The format of the api delete command is;
There are a few exceptions to this "use the api" rule which I will discuss later in this post.
CLASSES TO CLEANUP
The following tables represent the classes we analyzed and the database query we used to find the dormant guids to pass to the api delete. In all queries listed below, ${DATE} represents the time stamp, in epoch format, of the date you want to delete CI's older then. This ${DATE} will be compared to the CI's last modified time (LMT) to determine if it meets the dormant criteria or not. I will discuss methods to obtain this date later in this post.
TABLE 1: These classes can be cleaned up directly based solely on the last modified time(LMT) in the database. In the customer analysis, the LMT we used was 45 days prior to the current date.

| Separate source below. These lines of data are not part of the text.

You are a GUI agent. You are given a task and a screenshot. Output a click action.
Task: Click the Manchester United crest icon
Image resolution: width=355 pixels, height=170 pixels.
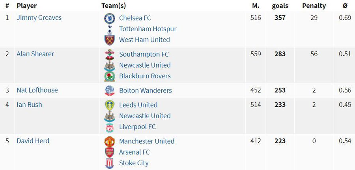point(110,142)
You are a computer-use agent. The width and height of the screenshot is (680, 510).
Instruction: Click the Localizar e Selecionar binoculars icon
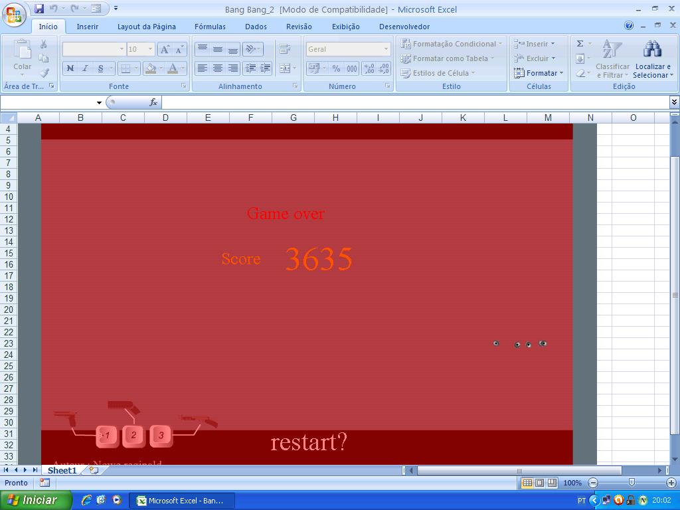[652, 50]
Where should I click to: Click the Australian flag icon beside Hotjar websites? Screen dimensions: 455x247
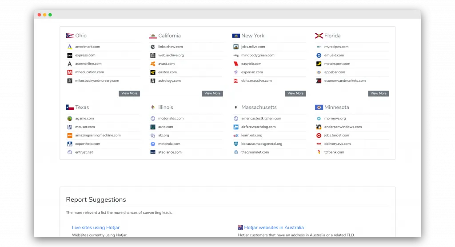[x=241, y=227]
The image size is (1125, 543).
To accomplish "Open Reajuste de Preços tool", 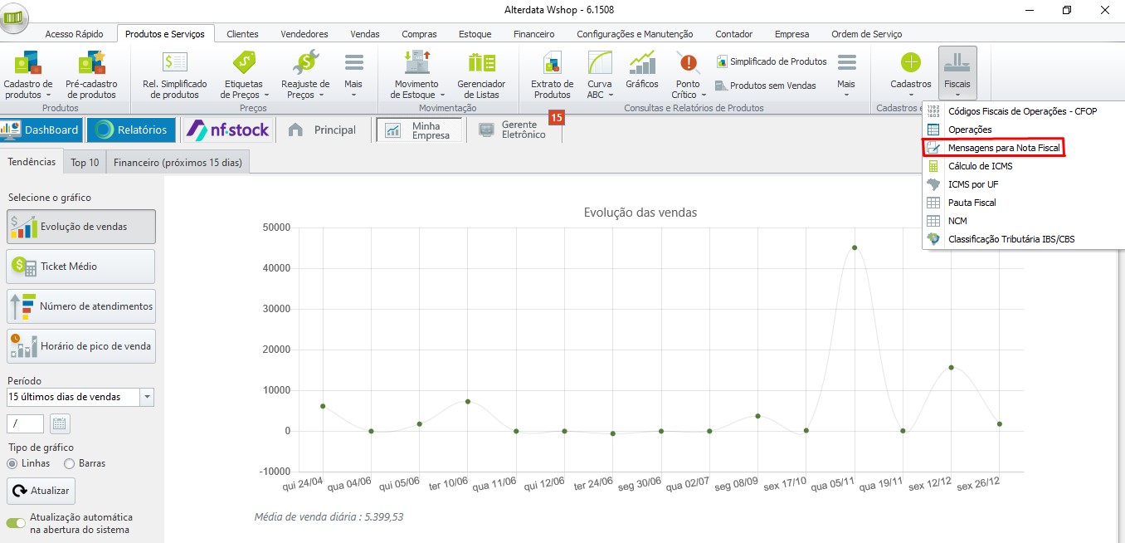I will (305, 75).
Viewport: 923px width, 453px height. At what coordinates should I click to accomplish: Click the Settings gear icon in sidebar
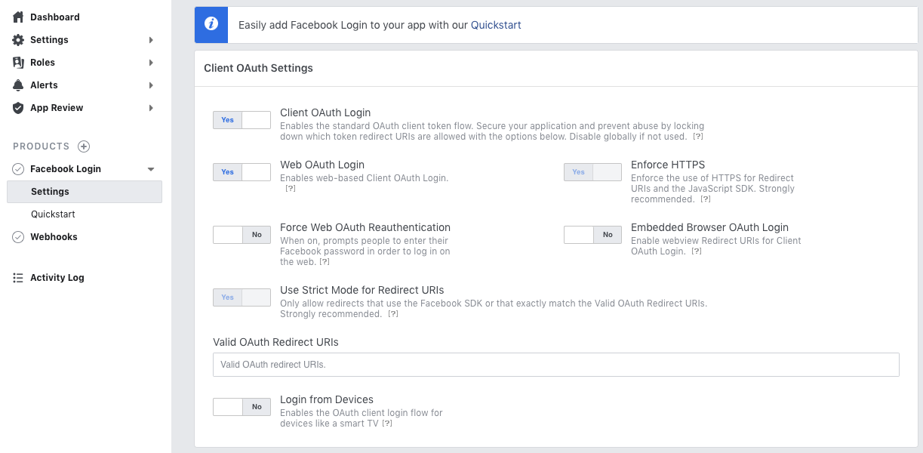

Class Name | Database query to find dormant guids |
ComputerSystem | select GUID_C from BB_COMPUTERSYSTEM40_V where lastModifiedTime_c < ${DATE} |
AppServer |
select GUID_C from BB_APPSERVER6_V where lastModifiedTime_c < ${DATE}
|
Segment | select GUID_C from BB_SEGMENT21_V where lastModifiedTime_c < ${DATE} |
Service | select GUID_C from BB_SERVICE81_V where lastModifiedTime_c < ${DATE} |
OperatingSystem | select GUID_C from BB_OPERATINGSYSTEM62_V where lastModifiedTime_c < ${DATE} |
CPU | select GUID_C from BB_CPU10_V where lastModifiedTime_c < ${DATE} |
NetworkConnection | select GUID_C from BB_NETWORKCONNECTION38_V where lastModifiedTime_c < ${DATE} |
Relationship | select GUID_C from BB_RELATIONSHIP26_V where lastModifiedTime_c < ${DATE} |
PhysicalPackage | select GUID_C from BB_PHYSICALPACKAGE60_V where lastModifiedTime_c < ${DATE} |
PhysicalConnector | select GUID_C from BB_PHYSICALCONNECTOR3_V where lastModifiedTime_c < ${DATE} |
Vlan | select GUID_C from BB_VLAN89_V where JDOCLASS_C = 'com.collation.topomgr.jdo.topology.net.VlanJdo' AND lastModifiedTime_c < ${DATE} |
SoftwareComponent | select GUID_C from BB_SOFTWARECOMPONENT68_V where lastModifiedTime_c < ${DATE} |
TransportEndpoint | select GUID_C from BB_TRANSPORTENDPOINT84_V where lastModifiedTime_c < ${DATE} |
Class Name | Database query to find dormant guids |
L2Interface | SELECT BB_L2INTERFACE41_V.GUID_C FROM BB_L2INTERFACE41_V LEFT OUTER JOIN BB_COMPUTERSYSTEM40_V ON (BB_L2INTERFACE41_V .PK__PARENTL2INTERFACE_C = BB_COMPUTERSYSTEM40_V.PK_C) WHERE (BB_COMPUTERSYSTEM40_V.GUID_C IS NULL) |
TABLE 3: Some classes represent naming attributes which can be used for multiple CI's. For example, an IpAddress is used as part of the BindAddress naming attribute which is one of the naming rules for AppServers. So a single IpAddress could act as the naming rule for many AppServer objects on a host. If you simply delete the IpAddress based on LMT you will be removing the AppServer objects as well which may not be dormant. This can occur in cases where the LMT on the IpAddress is not properly modified due to such conditions as a failed OS sensor, yet the Application sensor worked and the AppServer CI has a current LMT. For the classes below, you should not only check the LMT of the guid, but also check if it is referenced as a superior guid in the database table superiors. If it is in the table superiors, then it is serving as a naming rule attribute for one or more CIs and should not be deleted.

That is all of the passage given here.